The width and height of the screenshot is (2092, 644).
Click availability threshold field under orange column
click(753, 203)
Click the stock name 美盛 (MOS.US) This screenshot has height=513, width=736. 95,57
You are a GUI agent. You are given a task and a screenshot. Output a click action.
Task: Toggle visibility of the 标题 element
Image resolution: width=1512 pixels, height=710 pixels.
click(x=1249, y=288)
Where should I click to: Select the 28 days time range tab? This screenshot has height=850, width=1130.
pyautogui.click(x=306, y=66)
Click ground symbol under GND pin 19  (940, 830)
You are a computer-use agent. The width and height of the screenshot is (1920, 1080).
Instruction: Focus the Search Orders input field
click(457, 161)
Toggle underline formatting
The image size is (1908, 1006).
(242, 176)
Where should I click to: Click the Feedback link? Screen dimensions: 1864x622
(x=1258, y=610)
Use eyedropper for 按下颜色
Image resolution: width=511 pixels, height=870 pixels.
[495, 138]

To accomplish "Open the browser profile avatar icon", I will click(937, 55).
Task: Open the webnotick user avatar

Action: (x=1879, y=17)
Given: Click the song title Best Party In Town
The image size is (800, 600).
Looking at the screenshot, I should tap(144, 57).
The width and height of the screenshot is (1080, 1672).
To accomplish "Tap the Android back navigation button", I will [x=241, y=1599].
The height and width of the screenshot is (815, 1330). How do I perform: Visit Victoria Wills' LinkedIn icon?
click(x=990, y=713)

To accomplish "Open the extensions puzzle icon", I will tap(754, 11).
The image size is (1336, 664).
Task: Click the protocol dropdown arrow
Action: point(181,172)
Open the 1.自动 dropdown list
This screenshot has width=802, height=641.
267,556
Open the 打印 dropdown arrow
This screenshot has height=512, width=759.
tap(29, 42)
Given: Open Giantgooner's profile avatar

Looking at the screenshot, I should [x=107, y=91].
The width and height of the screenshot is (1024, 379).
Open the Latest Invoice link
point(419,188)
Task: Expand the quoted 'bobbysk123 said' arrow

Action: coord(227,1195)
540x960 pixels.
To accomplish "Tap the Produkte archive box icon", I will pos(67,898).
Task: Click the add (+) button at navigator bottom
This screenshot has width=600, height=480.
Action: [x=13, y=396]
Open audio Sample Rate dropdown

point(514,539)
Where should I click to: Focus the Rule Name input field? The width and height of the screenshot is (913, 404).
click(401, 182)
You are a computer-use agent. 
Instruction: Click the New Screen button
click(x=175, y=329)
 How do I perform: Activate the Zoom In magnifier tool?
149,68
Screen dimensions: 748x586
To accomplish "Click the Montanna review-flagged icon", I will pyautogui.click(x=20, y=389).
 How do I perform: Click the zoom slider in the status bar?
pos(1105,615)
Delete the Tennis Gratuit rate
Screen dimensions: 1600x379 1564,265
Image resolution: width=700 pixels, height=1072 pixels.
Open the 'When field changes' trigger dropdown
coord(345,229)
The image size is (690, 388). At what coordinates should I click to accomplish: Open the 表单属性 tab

-------

THE TASK:
Using the line that contains "This screenshot has width=600, height=480." as the first, reproduce each line exactly through the last line of the listing.

WRITTEN REPLY:
This screenshot has width=600, height=480.
Action: [x=13, y=396]
Open audio Sample Rate dropdown

point(514,539)
Where should I click to: Focus the Rule Name input field? The width and height of the screenshot is (913, 404).
click(401, 182)
You are a computer-use agent. 
Instruction: Click the New Screen button
click(x=175, y=329)
 How do I perform: Activate the Zoom In magnifier tool?
149,68
Screen dimensions: 748x586
To accomplish "Click the Montanna review-flagged icon", I will pyautogui.click(x=20, y=389).
 How do I perform: Click the zoom slider in the status bar?
pos(1105,615)
Delete the Tennis Gratuit rate
Screen dimensions: 1600x379 1564,265
Image resolution: width=700 pixels, height=1072 pixels.
Open the 'When field changes' trigger dropdown
coord(345,229)
The image size is (690, 388). At what coordinates should I click to accomplish: Open the 表单属性 tab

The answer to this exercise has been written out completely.